▸ **Exercise prompt**
The line containing "Image resolution: width=460" marks the end, so write out exactly every line from the top of the entries below through that one.

▸ **Given data**
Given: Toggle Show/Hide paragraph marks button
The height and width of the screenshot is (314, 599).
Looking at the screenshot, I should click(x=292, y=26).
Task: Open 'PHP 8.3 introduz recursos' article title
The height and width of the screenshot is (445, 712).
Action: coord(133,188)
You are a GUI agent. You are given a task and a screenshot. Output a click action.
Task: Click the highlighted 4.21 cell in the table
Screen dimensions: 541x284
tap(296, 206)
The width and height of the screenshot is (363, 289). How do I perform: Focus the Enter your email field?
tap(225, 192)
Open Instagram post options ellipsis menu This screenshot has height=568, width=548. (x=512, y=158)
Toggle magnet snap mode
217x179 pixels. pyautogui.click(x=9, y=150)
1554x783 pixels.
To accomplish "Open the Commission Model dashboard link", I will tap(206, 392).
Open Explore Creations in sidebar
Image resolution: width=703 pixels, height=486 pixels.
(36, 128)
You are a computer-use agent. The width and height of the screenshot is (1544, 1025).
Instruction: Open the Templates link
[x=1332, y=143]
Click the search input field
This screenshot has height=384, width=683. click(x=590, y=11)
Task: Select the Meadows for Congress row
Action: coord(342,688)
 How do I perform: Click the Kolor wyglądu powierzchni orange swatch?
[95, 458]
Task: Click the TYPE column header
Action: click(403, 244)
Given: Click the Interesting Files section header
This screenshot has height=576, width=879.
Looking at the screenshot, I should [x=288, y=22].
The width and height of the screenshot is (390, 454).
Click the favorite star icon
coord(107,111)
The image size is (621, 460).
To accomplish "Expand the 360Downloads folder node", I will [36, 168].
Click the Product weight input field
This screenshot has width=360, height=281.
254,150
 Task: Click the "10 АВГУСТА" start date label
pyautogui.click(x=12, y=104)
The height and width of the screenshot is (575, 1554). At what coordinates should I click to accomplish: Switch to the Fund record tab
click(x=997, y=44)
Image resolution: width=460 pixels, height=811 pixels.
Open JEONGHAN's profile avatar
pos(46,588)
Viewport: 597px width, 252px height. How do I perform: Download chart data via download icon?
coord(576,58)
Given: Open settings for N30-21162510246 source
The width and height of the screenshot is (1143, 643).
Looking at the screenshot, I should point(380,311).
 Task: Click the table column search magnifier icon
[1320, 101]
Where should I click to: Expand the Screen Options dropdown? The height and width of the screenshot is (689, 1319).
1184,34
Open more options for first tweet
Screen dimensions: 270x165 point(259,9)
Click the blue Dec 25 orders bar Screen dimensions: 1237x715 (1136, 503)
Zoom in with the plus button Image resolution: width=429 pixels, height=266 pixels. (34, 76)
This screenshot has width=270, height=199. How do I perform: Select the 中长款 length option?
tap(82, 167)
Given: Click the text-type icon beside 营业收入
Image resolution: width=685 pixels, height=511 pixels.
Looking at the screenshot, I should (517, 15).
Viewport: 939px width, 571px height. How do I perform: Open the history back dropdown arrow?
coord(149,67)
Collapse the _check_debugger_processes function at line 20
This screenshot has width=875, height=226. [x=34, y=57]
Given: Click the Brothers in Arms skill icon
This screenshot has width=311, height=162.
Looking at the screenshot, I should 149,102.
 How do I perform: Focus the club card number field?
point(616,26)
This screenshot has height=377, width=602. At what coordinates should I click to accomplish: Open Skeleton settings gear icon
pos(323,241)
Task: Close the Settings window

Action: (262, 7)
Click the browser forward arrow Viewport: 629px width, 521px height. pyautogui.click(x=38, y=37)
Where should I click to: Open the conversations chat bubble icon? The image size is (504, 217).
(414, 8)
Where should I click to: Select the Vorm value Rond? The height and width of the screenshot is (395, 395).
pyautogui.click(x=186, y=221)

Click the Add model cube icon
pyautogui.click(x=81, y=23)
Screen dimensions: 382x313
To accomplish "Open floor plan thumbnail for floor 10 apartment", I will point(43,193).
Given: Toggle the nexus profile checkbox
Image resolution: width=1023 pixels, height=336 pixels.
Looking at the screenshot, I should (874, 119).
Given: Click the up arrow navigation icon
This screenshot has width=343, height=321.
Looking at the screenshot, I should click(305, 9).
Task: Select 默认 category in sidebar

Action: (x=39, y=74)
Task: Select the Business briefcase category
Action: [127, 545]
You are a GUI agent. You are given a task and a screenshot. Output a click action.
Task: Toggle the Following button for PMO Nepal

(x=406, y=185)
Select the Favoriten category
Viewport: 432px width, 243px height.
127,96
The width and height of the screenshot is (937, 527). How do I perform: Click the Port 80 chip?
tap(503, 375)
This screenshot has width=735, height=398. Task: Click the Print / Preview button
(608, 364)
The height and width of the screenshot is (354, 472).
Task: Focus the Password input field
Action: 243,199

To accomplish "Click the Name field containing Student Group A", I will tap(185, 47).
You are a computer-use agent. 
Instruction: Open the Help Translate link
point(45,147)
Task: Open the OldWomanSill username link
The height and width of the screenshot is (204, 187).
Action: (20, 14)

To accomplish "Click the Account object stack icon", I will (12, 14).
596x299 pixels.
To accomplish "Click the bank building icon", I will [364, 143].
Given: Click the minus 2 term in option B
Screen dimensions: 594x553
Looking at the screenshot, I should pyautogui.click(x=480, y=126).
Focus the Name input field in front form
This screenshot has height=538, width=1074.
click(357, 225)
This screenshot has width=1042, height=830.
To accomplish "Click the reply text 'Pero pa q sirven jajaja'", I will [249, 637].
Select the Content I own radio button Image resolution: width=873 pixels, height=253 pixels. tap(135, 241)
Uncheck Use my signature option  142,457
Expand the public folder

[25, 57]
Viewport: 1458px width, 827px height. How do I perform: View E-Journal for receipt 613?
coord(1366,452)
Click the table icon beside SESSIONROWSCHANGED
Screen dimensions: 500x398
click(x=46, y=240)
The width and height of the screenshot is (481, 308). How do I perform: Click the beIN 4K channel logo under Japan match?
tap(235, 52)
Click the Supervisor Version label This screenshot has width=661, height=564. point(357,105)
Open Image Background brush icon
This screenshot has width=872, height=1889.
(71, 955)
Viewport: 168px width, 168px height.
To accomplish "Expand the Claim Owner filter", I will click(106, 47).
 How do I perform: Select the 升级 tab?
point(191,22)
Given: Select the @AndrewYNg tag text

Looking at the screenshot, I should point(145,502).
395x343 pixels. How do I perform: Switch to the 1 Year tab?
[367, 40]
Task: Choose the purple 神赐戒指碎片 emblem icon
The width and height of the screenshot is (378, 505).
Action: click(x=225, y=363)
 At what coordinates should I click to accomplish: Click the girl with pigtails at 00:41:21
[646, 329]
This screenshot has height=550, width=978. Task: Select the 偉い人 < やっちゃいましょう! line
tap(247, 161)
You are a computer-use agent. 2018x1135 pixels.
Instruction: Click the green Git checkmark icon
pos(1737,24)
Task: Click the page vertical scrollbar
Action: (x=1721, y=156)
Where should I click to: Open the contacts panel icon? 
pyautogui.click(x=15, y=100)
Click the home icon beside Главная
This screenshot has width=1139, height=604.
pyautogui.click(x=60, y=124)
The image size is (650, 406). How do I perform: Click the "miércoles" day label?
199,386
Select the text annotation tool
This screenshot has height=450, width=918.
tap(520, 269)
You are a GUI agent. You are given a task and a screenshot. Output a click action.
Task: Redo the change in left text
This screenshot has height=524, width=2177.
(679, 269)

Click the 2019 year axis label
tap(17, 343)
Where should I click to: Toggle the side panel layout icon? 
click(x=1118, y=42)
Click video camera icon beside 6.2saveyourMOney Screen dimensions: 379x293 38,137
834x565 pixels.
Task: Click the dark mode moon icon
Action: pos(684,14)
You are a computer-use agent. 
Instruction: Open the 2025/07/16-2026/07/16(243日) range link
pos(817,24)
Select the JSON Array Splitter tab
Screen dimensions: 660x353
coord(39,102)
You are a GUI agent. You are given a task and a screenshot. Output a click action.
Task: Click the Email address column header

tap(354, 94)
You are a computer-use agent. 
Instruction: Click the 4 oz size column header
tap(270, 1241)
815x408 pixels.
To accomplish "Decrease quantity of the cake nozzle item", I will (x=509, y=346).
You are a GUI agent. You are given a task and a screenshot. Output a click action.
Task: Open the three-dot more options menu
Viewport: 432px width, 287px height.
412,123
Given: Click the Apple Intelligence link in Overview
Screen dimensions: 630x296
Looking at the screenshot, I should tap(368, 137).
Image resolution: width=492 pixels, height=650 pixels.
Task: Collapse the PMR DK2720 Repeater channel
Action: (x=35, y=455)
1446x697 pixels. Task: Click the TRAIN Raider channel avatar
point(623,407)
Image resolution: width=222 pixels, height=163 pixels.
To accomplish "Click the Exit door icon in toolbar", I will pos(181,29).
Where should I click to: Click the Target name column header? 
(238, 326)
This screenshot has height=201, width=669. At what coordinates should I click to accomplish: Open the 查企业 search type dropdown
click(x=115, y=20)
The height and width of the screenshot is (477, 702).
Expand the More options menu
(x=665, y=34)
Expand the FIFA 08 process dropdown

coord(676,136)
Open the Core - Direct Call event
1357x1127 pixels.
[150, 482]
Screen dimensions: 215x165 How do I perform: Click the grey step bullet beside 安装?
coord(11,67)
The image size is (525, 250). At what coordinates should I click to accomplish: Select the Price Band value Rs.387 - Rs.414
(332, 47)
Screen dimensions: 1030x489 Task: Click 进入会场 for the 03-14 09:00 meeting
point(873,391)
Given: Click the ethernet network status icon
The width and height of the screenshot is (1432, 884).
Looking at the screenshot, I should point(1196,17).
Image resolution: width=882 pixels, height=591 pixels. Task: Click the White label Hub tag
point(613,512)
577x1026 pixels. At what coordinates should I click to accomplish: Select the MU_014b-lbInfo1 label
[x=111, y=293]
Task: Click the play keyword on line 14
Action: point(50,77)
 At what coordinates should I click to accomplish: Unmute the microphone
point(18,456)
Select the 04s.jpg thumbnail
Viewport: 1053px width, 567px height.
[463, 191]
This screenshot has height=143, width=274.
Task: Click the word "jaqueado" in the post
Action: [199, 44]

▸ **Solution to this exercise**
Given: Toggle Show/Hide paragraph marks button
The height and width of the screenshot is (314, 599).
Looking at the screenshot, I should click(x=292, y=26).
Task: Open 'PHP 8.3 introduz recursos' article title
The height and width of the screenshot is (445, 712).
Action: coord(133,188)
You are a GUI agent. You are given a task and a screenshot. Output a click action.
Task: Click the highlighted 4.21 cell in the table
Screen dimensions: 541x284
tap(296, 206)
The width and height of the screenshot is (363, 289). How do I perform: Focus the Enter your email field?
tap(225, 192)
Open Instagram post options ellipsis menu This screenshot has height=568, width=548. (x=512, y=158)
Toggle magnet snap mode
217x179 pixels. pyautogui.click(x=9, y=150)
1554x783 pixels.
To accomplish "Open the Commission Model dashboard link", I will tap(206, 392).
Open Explore Creations in sidebar
Image resolution: width=703 pixels, height=486 pixels.
(36, 128)
You are a computer-use agent. The width and height of the screenshot is (1544, 1025).
Instruction: Open the Templates link
[x=1332, y=143]
Click the search input field
This screenshot has height=384, width=683. click(x=590, y=11)
Task: Select the Meadows for Congress row
Action: coord(342,688)
 How do I perform: Click the Kolor wyglądu powierzchni orange swatch?
[95, 458]
Task: Click the TYPE column header
Action: click(403, 244)
Given: Click the Interesting Files section header
This screenshot has height=576, width=879.
Looking at the screenshot, I should [x=288, y=22].
The width and height of the screenshot is (390, 454).
Click the favorite star icon
coord(107,111)
The image size is (621, 460).
To accomplish "Expand the 360Downloads folder node", I will [36, 168].
Click the Product weight input field
This screenshot has width=360, height=281.
254,150
 Task: Click the "10 АВГУСТА" start date label
pyautogui.click(x=12, y=104)
The height and width of the screenshot is (575, 1554). At what coordinates should I click to accomplish: Switch to the Fund record tab
click(x=997, y=44)
Image resolution: width=460 pixels, height=811 pixels.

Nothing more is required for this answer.